If Anglicanism hasn't managed to be confused on its own, now Sister Joan Chittister (dubbed "Batty Old Chittister" by my favorite Anglican site) wades in to help them with a piece in the National Catholic Reporter.

Pontifications has a witty piece on Sister Joan's pontifications:

"Ever since John Paul II slammed the door shut on women's ordination with Ordinatio Sacerdotalis (1994), Chittister has been holding the candle for it even higher before many audiences--ones sprinkled, I notice in the pictures, with the same generous proportions of gray hair as she and most of the Catholic progressive wing. Her latest salvo has been launched into the current C of E flap about the looming prospect of women bishops, over which many traditionalist Anglican clergy are threatening, rather to her bemusement, to bolt to Rome. Freshly written for the National Catholic Reporter (known among non-cafeteria Catholics as 'The Distorter'), Chittister's piece is an object lesson in theological fatuity."

Blooming Church


The nomination of Judge John Roberts to the Supreme Court has put a media spotlight on Little Flower Catholic Church in Bethesda, Md., where the judge and his family are communicants.

The Washington Post has an excellent piece on the altar boys and girls at the parish--they are numerous and well-trained. Interestingly, it didn't have any glaring errors (the author doesn't quite get the meaning of the word acolyte--it's still used and is an exact synonym for altar boy or, alas, girl).

Here's a snippet:

"Initially, says [Father] Stuart, 'the geography of the sanctuary, the significance of the symbols -- they didn't understand any of that.' Now, knowledge of traditions, such as the keeping of martyrs' relics, helps draw them in. 'They think it's cool that there are bones in the altar,' he says."

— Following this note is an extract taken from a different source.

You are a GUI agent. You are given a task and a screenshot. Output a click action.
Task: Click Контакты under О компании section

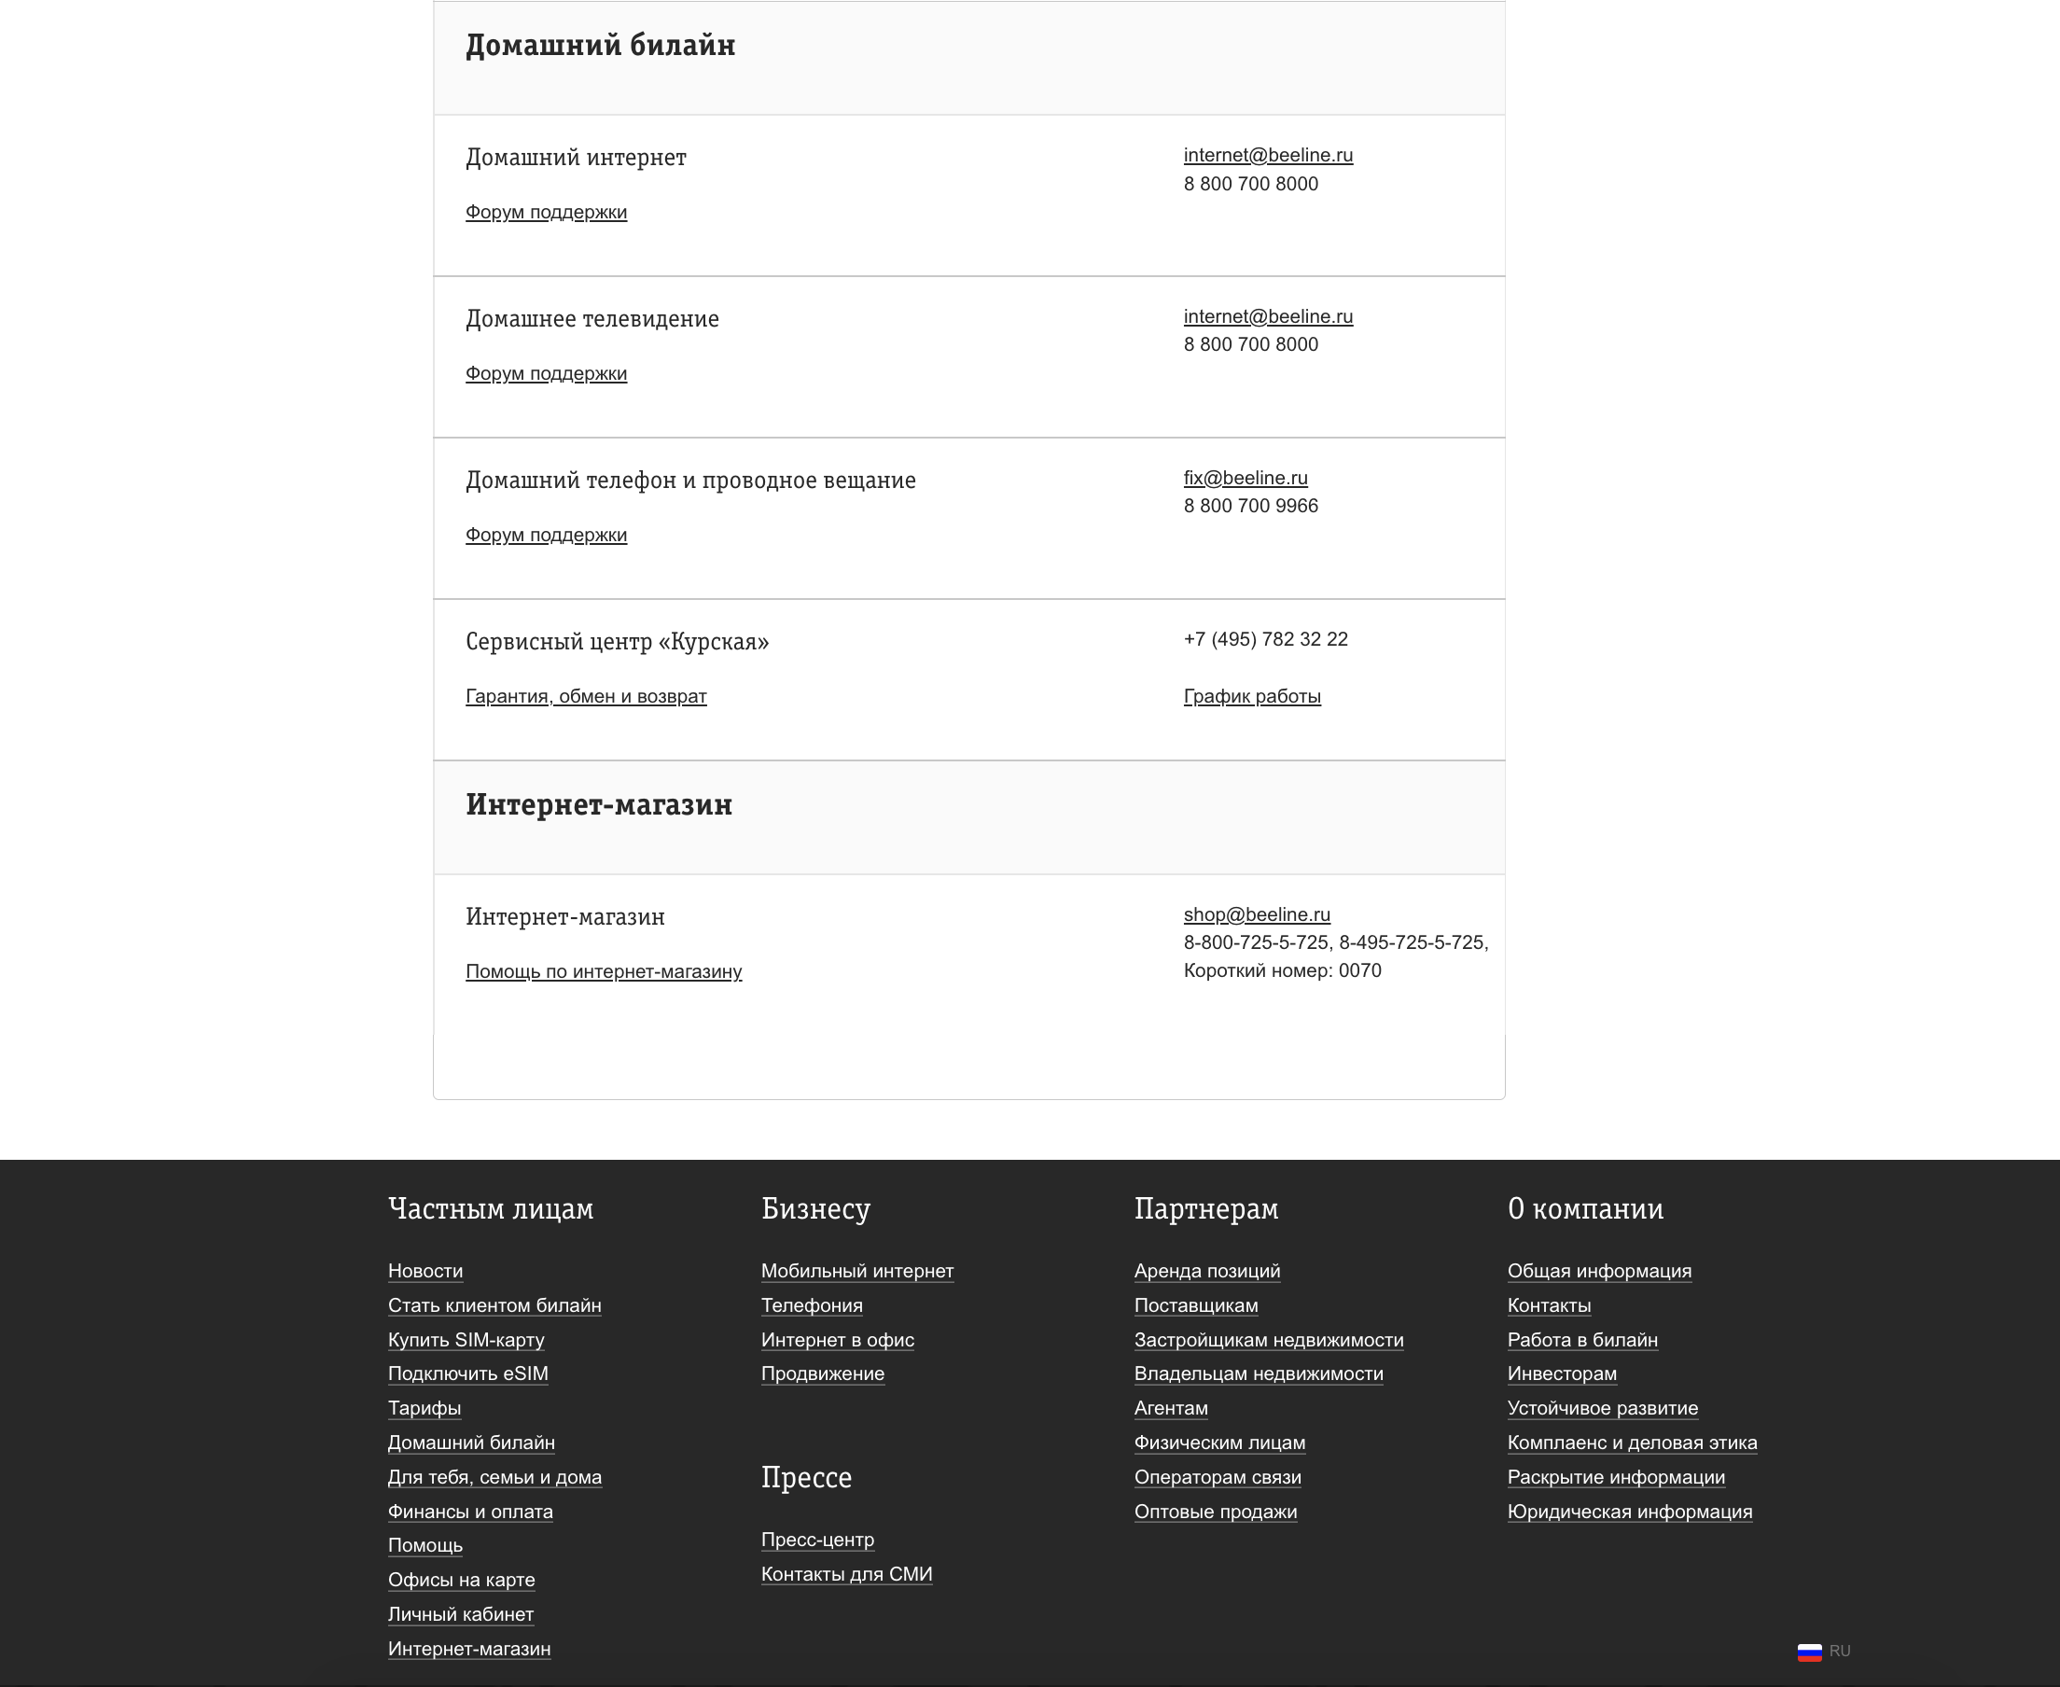tap(1549, 1305)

Quiz: Did Osama bin Laden Sign the Geneva Convention?


Loose Canon believes we should observe the Geneva Convention--with those who have signed the convention. But you don't observe agreements with those who have not entered into them.

Sounds like LC is belaboring the obvious, doesn't it? But by the time opponents of Supreme Court nominee Judge John Roberts finish muddying the discussion of his verdict in the Hamdan case, you'll need to be reminded of that very simple fact.

But, as an excellent piece on Tech Central Station by Michael Rosen points out, the Hamdan case is important for understanding what kind of justice Roberts will be. Salim Ahmed Hamdan was Osama bin Laden's personal driver and factotum. He was captured and sent to Guantanamo.

The U.S. was on the verge of trying Hamdan as an enemy combatant before a military commission when he filed a habeas corpus petition in federal court. This court said that Hamdan couldn't be tried with a conclusion that he was not a prisoner of war in accord with the Geneva convention.

But the Court of Appeals (on which Roberts sat) reversed the pro-Hamdan verdict on a number of points. It ruled that the Bush administration had the power to hold tribunals. The D.C. Circuit Court also held that the Geneva Convention does not apply to terrorist groups. They are not signatories and they do not operate in accord with the rules of war.

Tech Central notes:

"On the whole, the decision is eminently reasonable, although it will almost certainly be appealed to the Supreme Court (where a Justice Roberts would presumably have to recuse himself). It places all necessary power in the hands of the Executive Branch to carry out the war on terror. It refuses to reward terrorist groups the benefits of the international treaties and human rights they abjure. And it declines to interfere significantly with the military's establishment of tribunals designed to thwart and punish enemy combatants. At the same time, it continues to leave open the potential for relief in American civilian courts, reflecting the lengths to which our system travels to ensure justice for the accused, even if such justice would never be reciprocated by our enemies.